Удерживал меня не страх, не осознание своей вины, но простое понимание того, что в таком случае я свалю приумноженные мучения моей мучительной жизни на того человека, которого больше всего люблю. И хотя я знал, что в нормальной жизни так и бывает, что люди передают друг другу чувства, полученные от других, но меня каким-то образом волновало кажущееся сверхчеловеческим моральное задание: я не должен так поступать. Я должен не оставлять этому человеку свои мучения, но вынести их, не дрогнув ни единым мускулом. До самой смерти. Потому что я все же надеялся на то, что умру. Но поскольку ни убить себя, ни умереть я не мог, приходилось работать. Работа означала, что я в полуобморочном состоянии писал гладкие, уверенные, спокойные фразы, такие фразы, в которых ни смысл, ни здраво расставленные знаки препинания не передавали ничего из моих подлинных чувств, так что передо мной снова вставала жгучая мысль: я должен себя убить.
Я бился в этом беличьем колесе долгие годы, до тридцати лет.

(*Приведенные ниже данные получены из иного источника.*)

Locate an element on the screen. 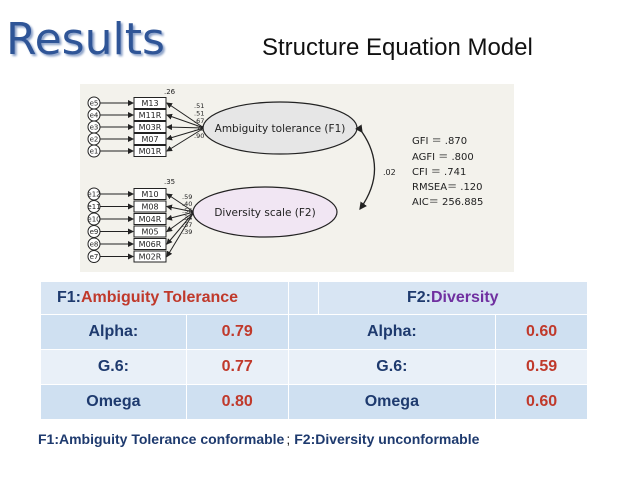  fit-stat-aic: AIC＝ 256.885 is located at coordinates (448, 202).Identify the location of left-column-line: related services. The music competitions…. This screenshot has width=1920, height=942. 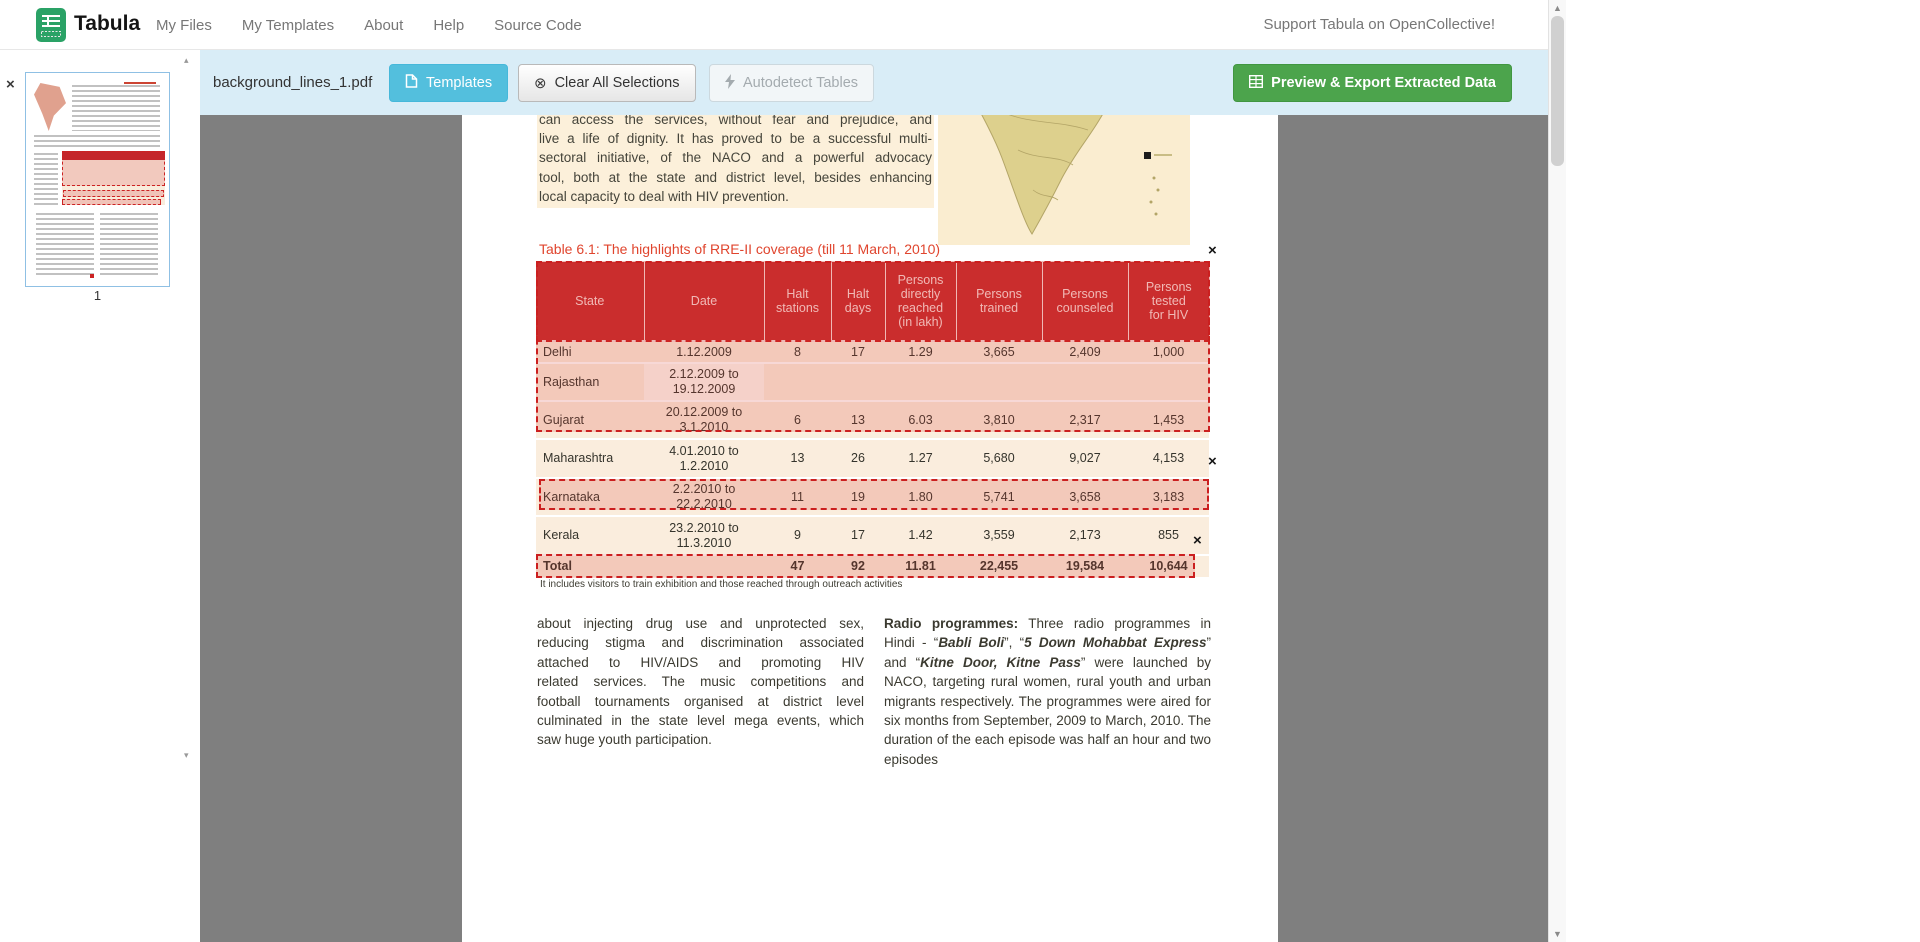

В эти долгие годы, с постепенностью, почти незаметной для меня самого, я выработал своеобразную систему пунктуации. Прежде всего, я отказался от общепринятых знаков для выделения прямой речи, и это привело к тому, что я должен был использовать запятые отличным от обыкновенного способом, и поскольку я не считал уместным чрезмерное использование восклицательных и вопросительных знаков, но склонялся к тому, что на вопрос или восклицание я должен указывать внутренними средствами самого предложения, без всяких специальных знаков, а большого количества запятых не хотел, потому что монотонность и так отталкивала меня, — я ограничивался простыми нераспространенными предложениями. Сегодня я сказал бы, что вернулся к древнейшей форме выражения. Разумеется, надо отдать себе ясный отчет в том, что именно человек выражает. Узлы страха, комья в груди и в желудке. Мне нужно было выразить простейшие вещи. Например, отважиться назвать столом — стол, который, вполне возможно, другие тоже считают столом, хотя я знаю, что слово «стол» — всего лишь понятийное вспомогательное средство, указывающее на морфологическую тождественность всех столоподобных предметов, которые можно обнаружить в мире, и оно совершенно не способно выразить особенности моего стола. Не помогают в этом случае и определения, потому что ситуация с определениями та же самая. Вопросы, способные показаться глупыми, становятся жизненно важными в такие эпохи, когда универсальность некоторой культуры доказывается уже лишь универсальностью ее ненадежности и шаткости. Если бы я сформулировал все это как вопрос или как восклицание, то поневоле передоверил бы мысль другим — знакам. Я выплевывал узлы и комья в изъявительном наклонении. Мои рядоположенные высказывания, в свою очередь, создавали тексту такое тело, которое получало свою форму и внутреннюю, интеллектуальную структуру уже не от пунктуации, применяемой с автоматизмом хорошего ученика, но от способа сочинения и ритма высказываний. Я усвоил, что таким образом у фразы появляется ритм, у текста как целого — своеобразное дыхание. Я осознал, что даже пауза размером со вздох выстраивает напряжение между предложениями. С точки зрения читателя, это значит, что он читает не только глазами, но ритмом своего дыхания, а вследствие этого — и кровяным давлением. Паузы и пунктуация непосредственно связаны с физиологией.